- [EXTRAIT CHOISI]
◇ ◇ ◇ ◇

Les revenus de la propriété ont diminué en 2008-2010, puis se sont redressés, mais sur la période 2008-18, la croissance a été de 1,5-2 %.

En analysant la redistribution du revenu mondial, l'économiste Branko Milanovic établit une courbe dite de l’éléphant. Par sa forme la croissance du revenu de chaque fractale des revenus mondiaux évoque celle d’un éléphant. Cependant la forme de pachyderme tend à s’effacer, qu’est-ce que cela nous révèle des inégalités mondiales ?

◇ ◇ ◇ ◇

- [EXTRAIT DE DONNÉES]

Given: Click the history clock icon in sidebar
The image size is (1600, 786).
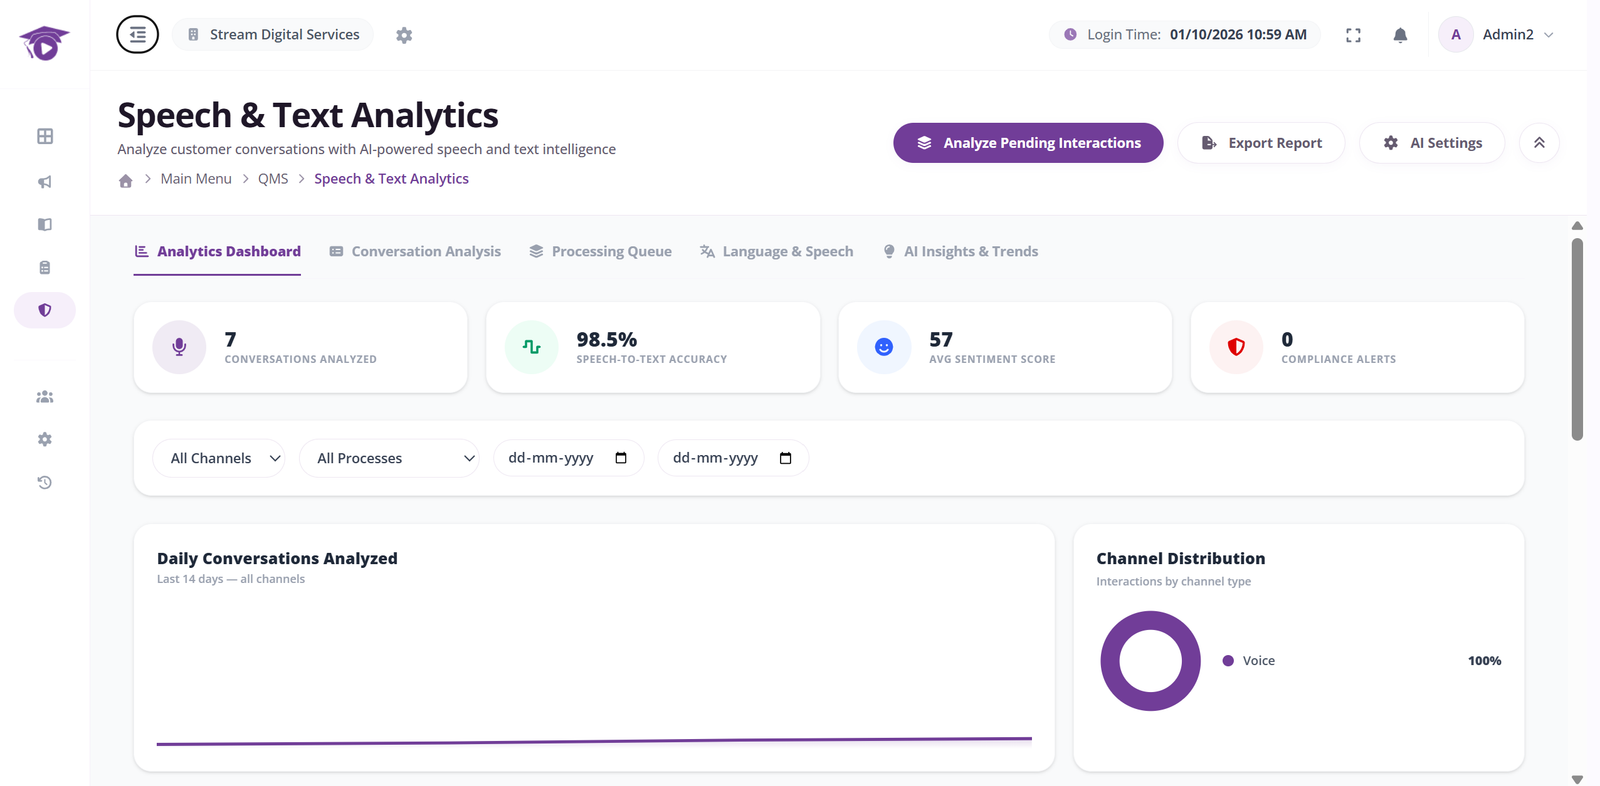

◇ ◇ ◇ ◇

- [EXERCICE COURT]
Rédigez la suite du texte sur la courbe de l'éléphant et les inégalités mondiales, en commençant juste après sa dernière phrase.

- [LA RÉPONSE]
Jean-Marc Siroën : Branko Milanovic avait autrefois montré que sur la période 1988-2008 le revenu des ménages par habitant avait augmenté et cela d’autant plus vite que leur revenu s’élevait jusqu’à un certain seuil qui se trouvait être situé aux alentours du revenu médian (celui du ménage pour lequel 50 % des autres gagne moins que lui). Au-delà, le taux de croissance du revenu diminuait jusqu’à s’annuler pour le huitième décile (le ménage pour lequel 80 % de la population gagne moins ce qui correspond grosso modo aux classes moyennes des pays développés) avant de remonter fortement notamment pour les 10 % plus hauts revenus et plus encore pour les 1 % (0,1 %, 0,01 %, etc.) les plus riches.

On en tire ainsi graphiquement l’image d’un éléphant avec sa bosse (autour du revenu médian) et sa trompe (pour les revenus les plus élevés).

Ce graphique est conforme à d’autres faits « stylisés » comme la réduction de la pauvreté, sinon des inégalités, dans les pays en développement et la montée des inégalités dans les pays plus riches.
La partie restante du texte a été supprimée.